Stückgüter schickt Kreisel Electric mit Dachser Austria auf die Reise, Paketsendungen mit der Österreichischen Post und mit UPS. GO! Tansport & Logistics betreut die eiligen Expresstransporte in Europa, Transbritannia ist der Partner für Teil- und Komplettladungsverkehre. Logistikleiter Oliver Mausz bewertet den Kundenservice der Systemanbieter als verbesserungswürdig. „Das gilt insbesondere für die Erteilung von Auskünften bei Problemen“, nennt er ein Beispiel. Lob zollt er dem Internet-Portal der Österreichischen Post. Wenig Freude bereitet ihm der Umstand, dass manche Logistikdienstleister mehr versprechen als sie dann halten. Da werde nicht immer ehrlich gespielt, lautet sein Resümee. Auch in puncto Innovationen sieht er in der Logistikbranche noch Luft nach oben.

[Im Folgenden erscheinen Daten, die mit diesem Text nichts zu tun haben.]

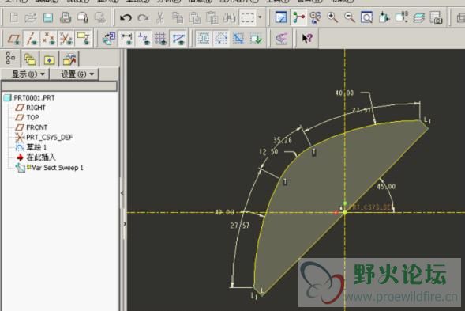Screen dimensions: 465x311
Task: Toggle datum axis display
Action: (31, 39)
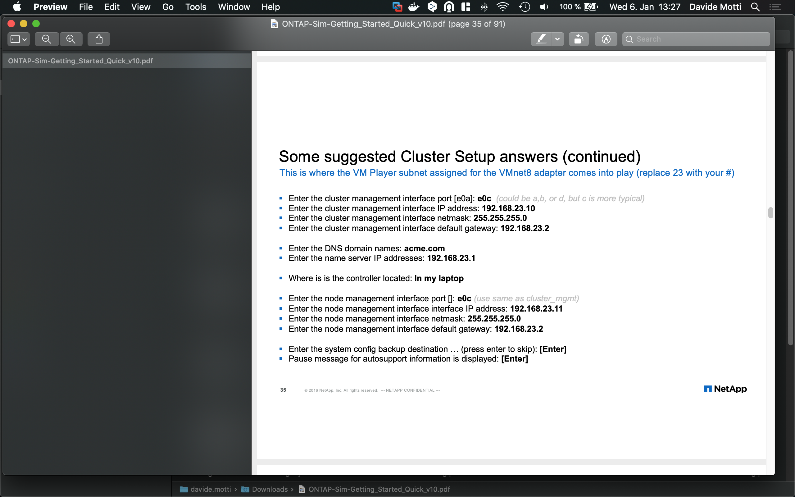Viewport: 795px width, 497px height.
Task: Select the Highlight pen tool
Action: coord(541,39)
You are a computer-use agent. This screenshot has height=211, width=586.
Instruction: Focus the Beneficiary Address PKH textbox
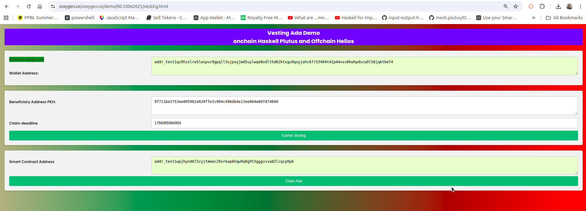(x=364, y=106)
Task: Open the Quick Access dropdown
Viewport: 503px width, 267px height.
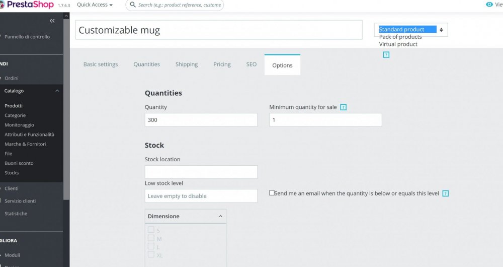Action: [x=95, y=5]
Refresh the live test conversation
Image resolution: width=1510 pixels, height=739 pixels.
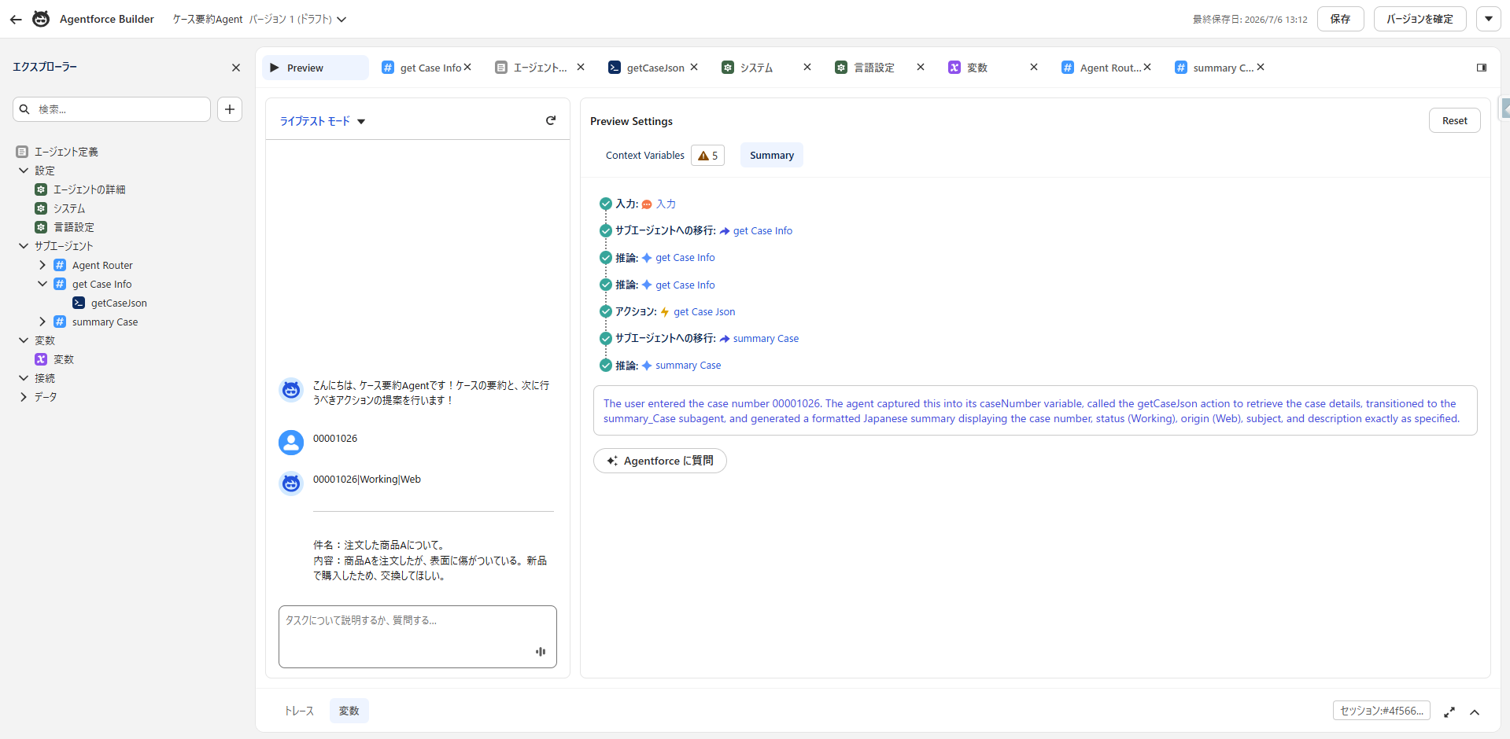[551, 120]
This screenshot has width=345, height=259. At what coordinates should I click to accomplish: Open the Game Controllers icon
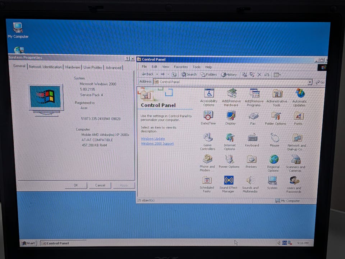pyautogui.click(x=207, y=141)
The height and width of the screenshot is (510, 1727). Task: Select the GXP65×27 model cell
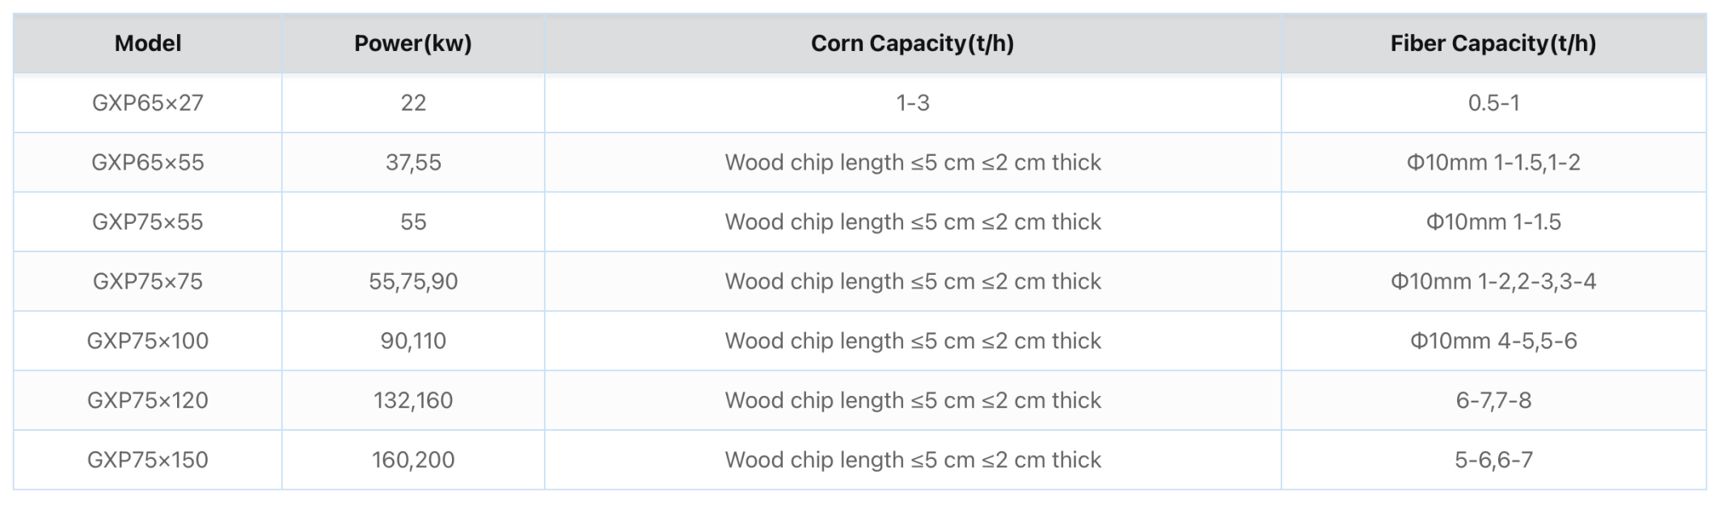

Kreisel Electric ist – wie bereits erwähnt – aus einem Zufall heraus entstanden. Genaugenommen gab der Vater der drei Kreisel-Brüder mit dem Kauf eines Pkw mit Elektroantrieb den Impuls dafür. Das animierte Johann, Markus und Philipp Kreisel zur Umrüstung zunächst ihrer eigenen Fahrzeuge. Außenstehende wurden auf sie aufmerksam und erteilten ihnen die ersten Aufträge für die Ausstattung von Pkw mit einem Elektroantrieb. Irgendwann ließ sich das mit der beruflichen Tätigkeit im eigenen Elek-trofachhandelsgeschäft mit 30 Beschäftigten in Freistadt nicht mehr in Einklang bringen. So schlug 2014 die Geburtsstunde von Kreisel Electric, wobei der elterliche Betrieb mit Zugehörigkeit zum Red Zac-Verbund nach wie vor besteht.